[Entries listed in a dataset]
(begin)

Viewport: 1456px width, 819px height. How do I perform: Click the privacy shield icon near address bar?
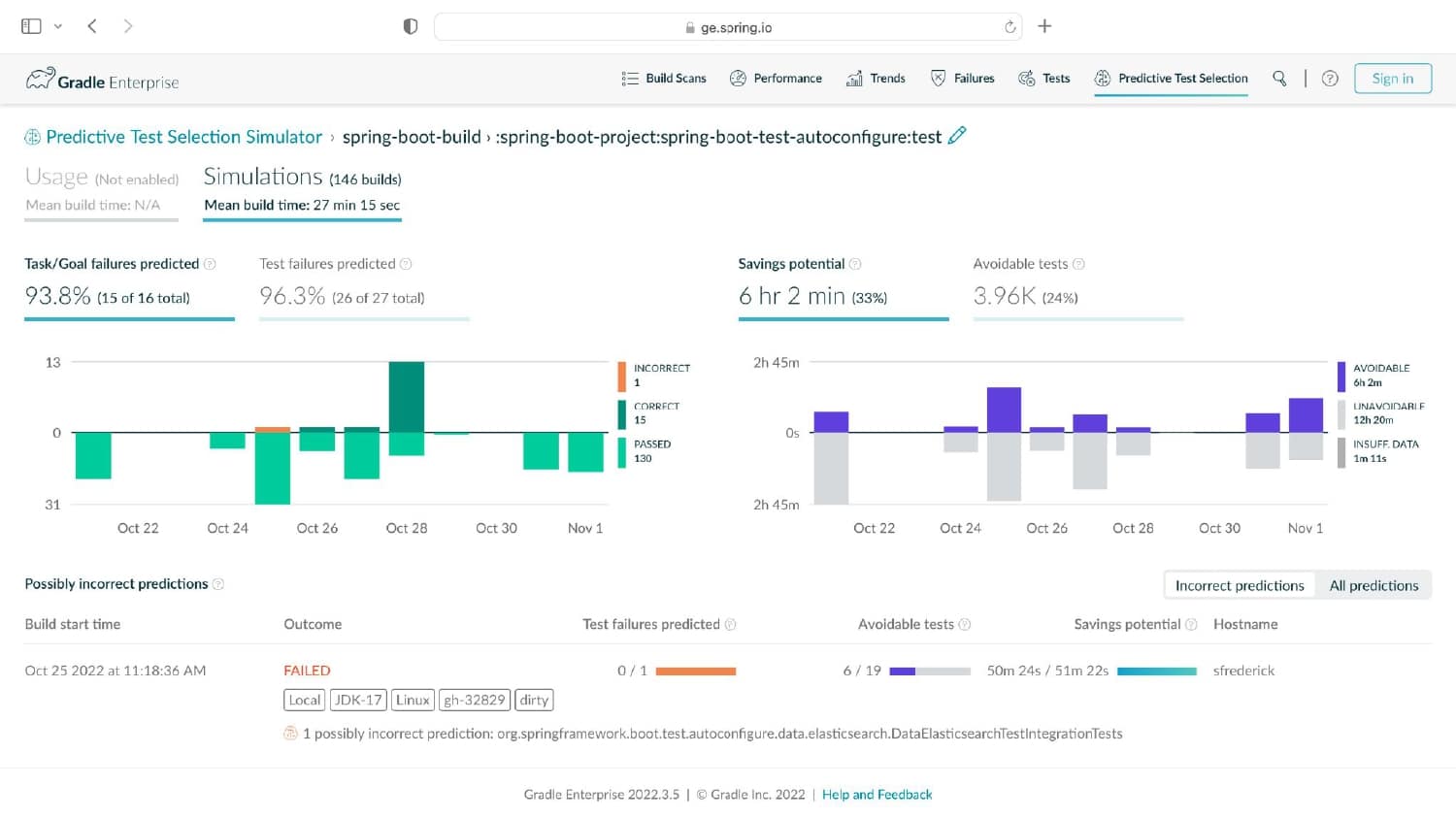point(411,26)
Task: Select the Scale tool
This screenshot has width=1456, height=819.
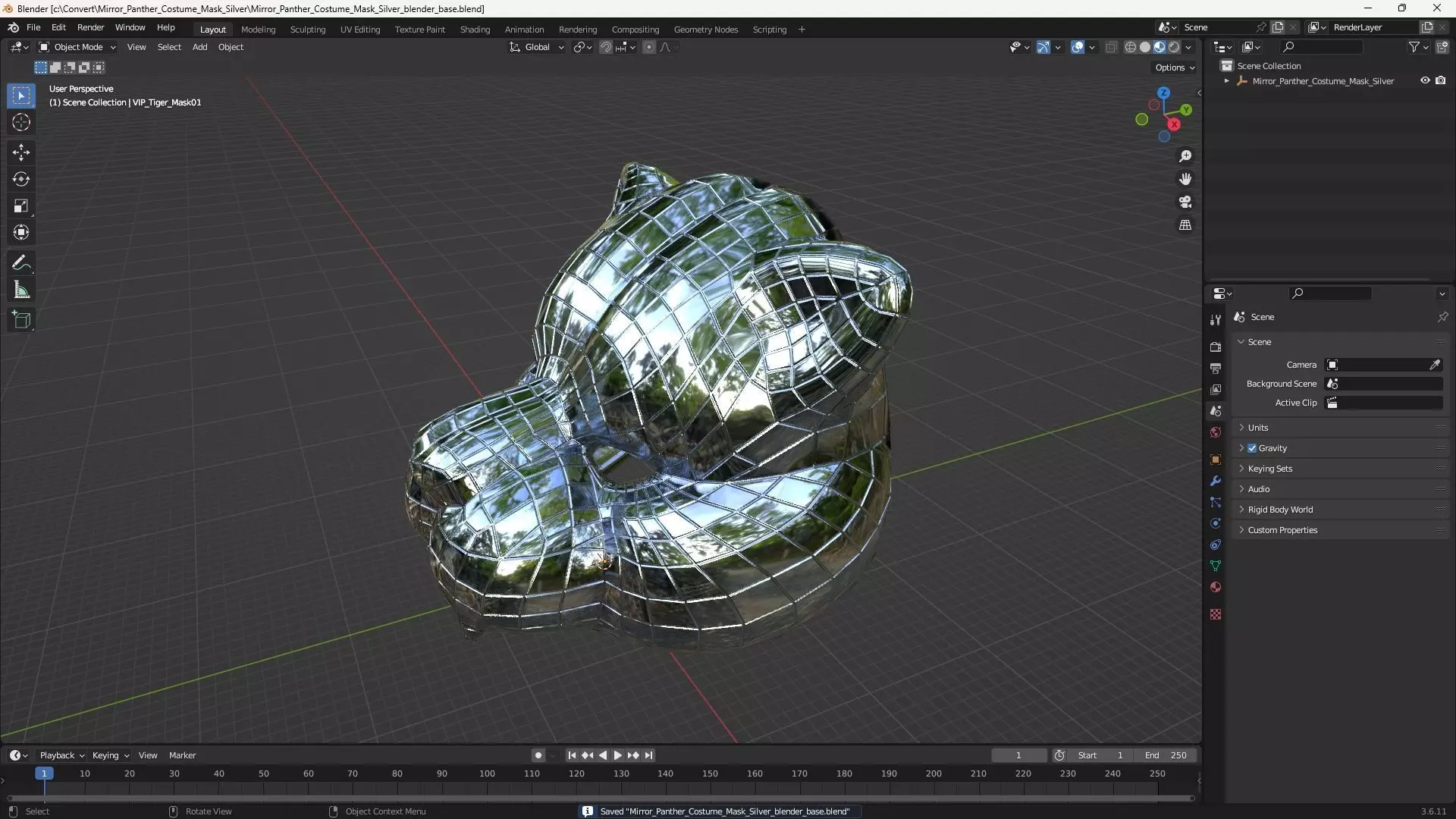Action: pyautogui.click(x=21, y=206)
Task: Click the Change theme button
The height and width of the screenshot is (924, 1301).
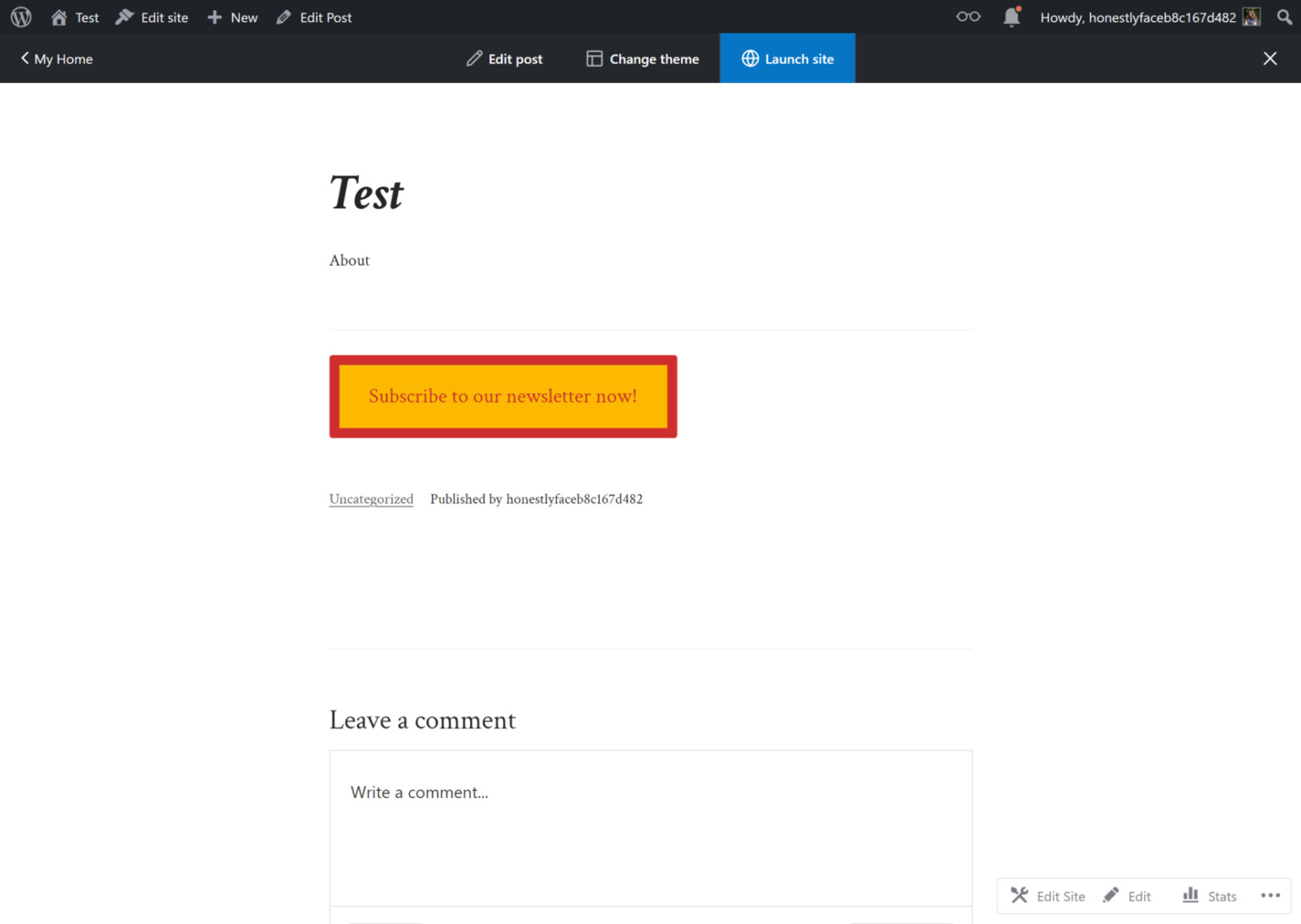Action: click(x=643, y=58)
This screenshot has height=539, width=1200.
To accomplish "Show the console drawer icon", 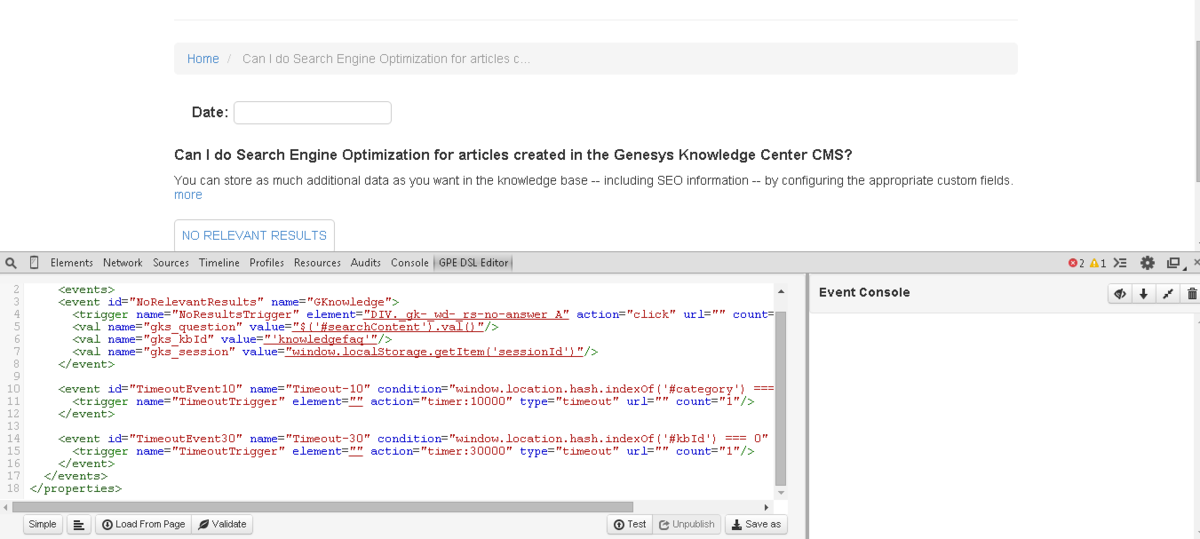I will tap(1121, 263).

(end)

▸ Required work: Pick out each line of the entries above that contains the string "height", treating uppercase and lowercase as different.

▸ Full answer:
Viewport: 1456px width, 819px height. How do I perform: Click the privacy shield icon near address bar?
This screenshot has width=1456, height=819.
The height and width of the screenshot is (924, 1301).
This screenshot has height=539, width=1200.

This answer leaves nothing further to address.